Tullio seems two times slower than basic LoopVectorization

ForceBru · April 10, 2022, 2:11pm

I wanted to use Tullio to get rid of lots of nested loops in my code and write Einstein notation instead.

Code

I’m trying to compute a simple sum:

elbo_tullio(G::AbstractMatrix, p::AbstractVector, mu::AbstractVector, var::AbstractVector, x::AbstractVector) =
    @tullio ret := G[k,n] * (log(p[k]) - (log(2pi) + log(var[k]) + (x[n] - mu[k])^2 / var[k]) / 2 - log(G[k, n] + 1e-100)) grad=false

Same function with raw loops using LoopVectorization:

function elbo(G, p, mu, var, x)
    K, N = size(G)
    ret = G |> eltype |> zero
    @tturbo for k ∈ 1:K, n ∈ 1:N
        q = G[k, n]
        ret += q * (
            log(p[k]) - (log(2pi) + log(var[k]) + (x[n] - mu[k])^2 / var[k]) / 2 - log(q + 1e-100)
        )
    end

    ret
end

Benchmarks

$ julia-1.8 --threads=4
julia> G, p, mu, var, x = rand(3, 400), rand(3), randn(3), rand(3), randn(400);

julia> # Define `elbo` and `elbo_tullio`...

julia> elbo_tullio(G, p, mu, var, x) ≈ elbo(G, p, mu, var, x)
true

julia> @benchmark $elbo_tullio($G, $p, $mu, $var, $x)
BenchmarkTools.Trial: 10000 samples with 1 evaluation.
 Range (min … max):  18.097 μs … 79.455 μs  ┊ GC (min … max): 0.00% … 0.00%
 Time  (median):     18.237 μs              ┊ GC (median):    0.00%
 Time  (mean ± σ):   18.558 μs ±  1.491 μs  ┊ GC (mean ± σ):  0.00% ± 0.00%

  ▇▇█▁     ▃▃▄                 ▂▂▃        ▁▂▂                 ▂
  ████▄▁▃▃▁████▁▁▁▁▁▁▁▁▁▁▁▁▁▁▁▁███▇▆▃▁▃▁▁▁████▅▄▄▃▃▃▃▁▄▃▁▁▁▁▃ █
  18.1 μs      Histogram: log(frequency) by time      21.9 μs <

 Memory estimate: 16 bytes, allocs estimate: 1.

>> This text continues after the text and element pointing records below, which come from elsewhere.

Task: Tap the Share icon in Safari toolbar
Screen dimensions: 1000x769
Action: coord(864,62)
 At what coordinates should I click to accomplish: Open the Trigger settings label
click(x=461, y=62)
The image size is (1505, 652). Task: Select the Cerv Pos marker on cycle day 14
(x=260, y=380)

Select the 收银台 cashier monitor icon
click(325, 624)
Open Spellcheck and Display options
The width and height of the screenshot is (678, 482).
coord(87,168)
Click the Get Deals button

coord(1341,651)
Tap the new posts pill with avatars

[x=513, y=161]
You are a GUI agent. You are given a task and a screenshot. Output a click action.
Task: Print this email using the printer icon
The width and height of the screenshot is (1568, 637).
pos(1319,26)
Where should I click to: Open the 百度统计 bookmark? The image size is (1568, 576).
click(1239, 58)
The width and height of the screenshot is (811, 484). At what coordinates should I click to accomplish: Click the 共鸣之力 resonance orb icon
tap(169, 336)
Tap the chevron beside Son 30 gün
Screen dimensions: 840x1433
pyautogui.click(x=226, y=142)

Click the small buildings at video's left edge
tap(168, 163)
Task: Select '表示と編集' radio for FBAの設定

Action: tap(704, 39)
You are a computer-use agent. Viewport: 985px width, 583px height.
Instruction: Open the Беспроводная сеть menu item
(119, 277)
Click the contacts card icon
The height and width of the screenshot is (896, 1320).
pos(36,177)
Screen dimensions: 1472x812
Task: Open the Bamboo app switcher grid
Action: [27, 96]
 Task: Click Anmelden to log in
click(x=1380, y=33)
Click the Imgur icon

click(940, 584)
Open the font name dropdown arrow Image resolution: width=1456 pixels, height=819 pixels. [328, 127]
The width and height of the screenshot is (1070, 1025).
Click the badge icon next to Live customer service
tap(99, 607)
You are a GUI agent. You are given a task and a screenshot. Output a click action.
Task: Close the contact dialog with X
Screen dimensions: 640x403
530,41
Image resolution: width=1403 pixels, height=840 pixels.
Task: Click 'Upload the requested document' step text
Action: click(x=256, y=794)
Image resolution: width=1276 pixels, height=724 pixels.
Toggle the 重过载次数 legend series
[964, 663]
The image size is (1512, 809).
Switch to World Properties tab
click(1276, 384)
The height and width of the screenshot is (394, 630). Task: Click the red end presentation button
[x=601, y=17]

julia> @benchmark $elbo($G, $p, $mu, $var, $x)
BenchmarkTools.Trial: 10000 samples with 1 evaluation.
 Range (min … max):   9.715 μs … 110.423 μs  ┊ GC (min … max): 0.00% … 0.00%
 Time  (median):      9.793 μs               ┊ GC (median):    0.00%
 Time  (mean ± σ):   10.095 μs ±   1.826 μs  ┊ GC (mean ± σ):  0.00% ± 0.00%

  ▇█▃         ▅▄    ▃▄                                         ▂
  ███▁▁▁▁▁▁▁▁███▇▅▄▃███▆▃▄▄▅▄▃▃▁▃▁▁▃▁▁▃▄▅▄▁▄▃▃▁▁▁▁▁▃▁▃▃▁▁▃▁▃▁▃ █
  9.72 μs       Histogram: log(frequency) by time      13.2 μs <

 Memory estimate: 0 bytes, allocs estimate: 0.

julia> versioninfo()
Julia Version 1.8.0-beta3
Commit 3e092a2521 (2022-03-29 15:42 UTC)
Platform Info:
  OS: macOS (x86_64-apple-darwin18.7.0)
  CPU: 4 × Intel(R) Core(TM) i5-3330S CPU @ 2.70GHz
  WORD_SIZE: 64
  LIBM: libopenlibm
  LLVM: libLLVM-13.0.1 (ORCJIT, ivybridge)
  Threads: 4 on 4 virtual cores

Apparently, Tullio is about 1.84 times slower than my basic implementation? Moreover, Tullio uses only one core, while LoopVectorization uses two. I guess that’s why Tullio is around two times slower? I tried playing around with the threads option to @tullio and didn’t get any speedups. For example, with the above setup, any threads<100 uses all 4 cores, but takes 45 μs to complete, which is way slower than 18 μs in my original Tullio code.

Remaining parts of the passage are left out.